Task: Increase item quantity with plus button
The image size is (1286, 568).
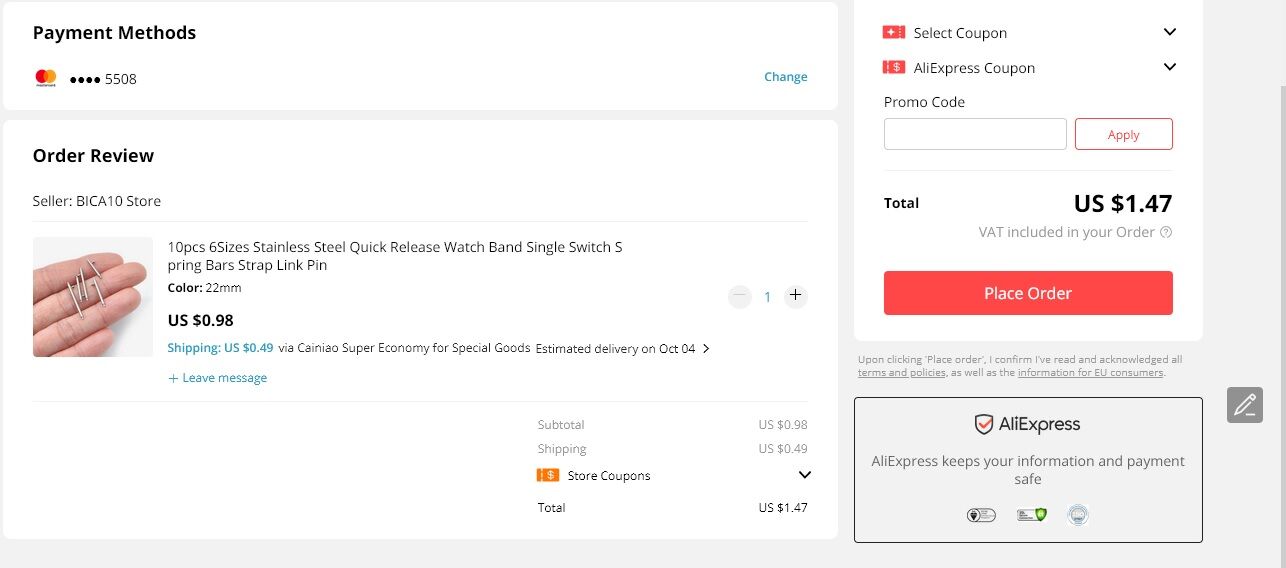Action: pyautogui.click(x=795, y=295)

---

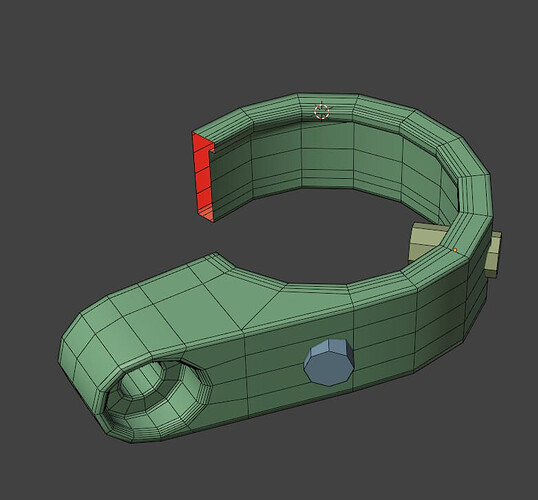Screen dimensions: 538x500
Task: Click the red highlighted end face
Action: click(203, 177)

---

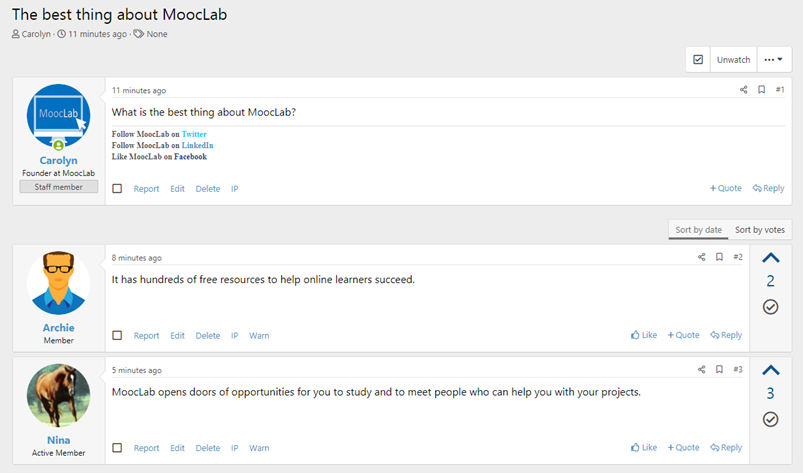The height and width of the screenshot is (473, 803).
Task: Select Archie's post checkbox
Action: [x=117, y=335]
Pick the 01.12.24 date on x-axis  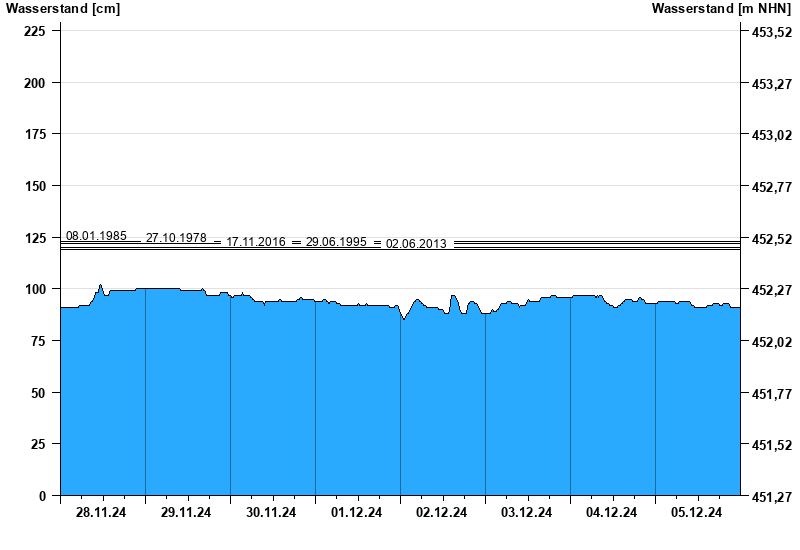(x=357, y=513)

Task brief:
Rewrite the items starting at the line containing "Task: Increase item quantity with plus button" and ending at the line containing "Action: pyautogui.click(x=795, y=295)", changing "plus button" to "add button" and keeping everything else the same. Omit the pictures.

The reply:
Task: Increase item quantity with add button
The image size is (1286, 568).
Action: pyautogui.click(x=795, y=295)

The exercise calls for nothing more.